An APFS volume is housed within a Container, which can hold multiple file systems sharing the available storage space. All occupied and free storage blocks in the Container are tracked using a common Bitmap. However, each file system is responsible for managing its own directory hierarchy, file content and metadata.

The allocation of files and folders is organized as a B-tree, similar to the Catalog File in HFS+. Files are made up of extents, which specify the block where the content starts and its length in blocks. There is also a separate B-tree to manage extents within the file system.

Instead of modifying existing file system objects in place when changes are made, APFS creates a copy of the data and writes the new version to a different location on the storage. This approach is known as Copy-on-Write (CoW).

File deletion from APFS

APFS removes the references to the deleted file by wiping the corresponding nodes in the allocation B-tree.

File recovery: Older versions of the deleted file's metadata may still be available, offering a possibility to reconstruct the file's content. Nonetheless, APFS implements encryption as an integral part of its architecture, with this feature strongly encouraged and often enabled by default on Apple devices. When encrypted, the file system secures not only user data, but also critical metadata structures. This extensive use of encryption adds significant complexity to the recovery process.

Hint: Please rely on the instruction if you need to recover data from the file systems of macOS.

File systems of Linux

Linux is a versatile open-source project that comes in numerous versions called "distributions," each with its own peculiarities and configurations. And it is no big surprise that the file systems may also differ significantly across these distributions. In general, the core of all these operating systems – the Linux kernel – supports a wide range of storage formats. Yet, the most widely used Linux file systems are those belonging to the Ext family (Ext2, Ext3, Ext4), as well as XFS, Btrfs, F2FS, JFS and ReiserFS.

It must be pointed out that data recovery from these file systems is only possible until the original data remains on the storage and has not been overwritten.

XFS

XFS splits the volume into equal-sized regions called Allocation Groups. Each of them functions like an independent file system, managing its own storage space and structures.

Free space in XFS is controlled with the help of two B+trees: the first one records the starting block of a contiguous free space area, and the second one – the number of blocks in it. A similar mechanism is used for tracking the blocks allocated to files. Their content is stored in continuous blocks, referred to as extents.

Every file and directory is represented by an inode, a special structure that contains their metadata, such as size, permissions, etc. For smaller files, an inode stores the information about extents allocated to the file. For larger or fragmented files, an inode points to a separate B+tree that keeps track of extents associated with the file. However, file names are not available in inodes. They reside in directory entries that map those names to their corresponding inodes. There is also a dedicated B+tree in each Allocation Group used to manage the allocation and deallocation of inodes.
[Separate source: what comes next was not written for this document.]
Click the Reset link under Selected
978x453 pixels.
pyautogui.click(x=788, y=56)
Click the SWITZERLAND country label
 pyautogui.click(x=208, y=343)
XFS employs a journal for operations with metadata. All changes to it are recorded in the journal before being written to disk.

File deletion from XFS

The inode associated with the deleted file is removed from the B+tree in the Allocation Group and becomes available for reuse. The free block B+trees are updated to indicate the released space. The directory entry, which maps the file name to the corresponding inode, is erased. Yet, the extent information often remains intact.

Recovery of non-fragmented files: If the extent information has not been overwritten, the chances of recovering the file’s content are close to 100%. Recovering the file’s name is more challenging, since names are stored in the directory, which no longer references the deleted file. However, for recently deleted files, the journal may still contain metadata about the file and help in retrieving its correct name and directory.
Recovery of fragmented files: While the extents themselves may remain intact, the inode is no longer associated with the file's data, which complicates the recovery process. Without any information about the relationships between extents, it may be difficult to reconstruct the complete sequence.

Formatting of XFS

The B+trees responsible for managing space allocation are wiped. A new root directory is created, replacing the previous one.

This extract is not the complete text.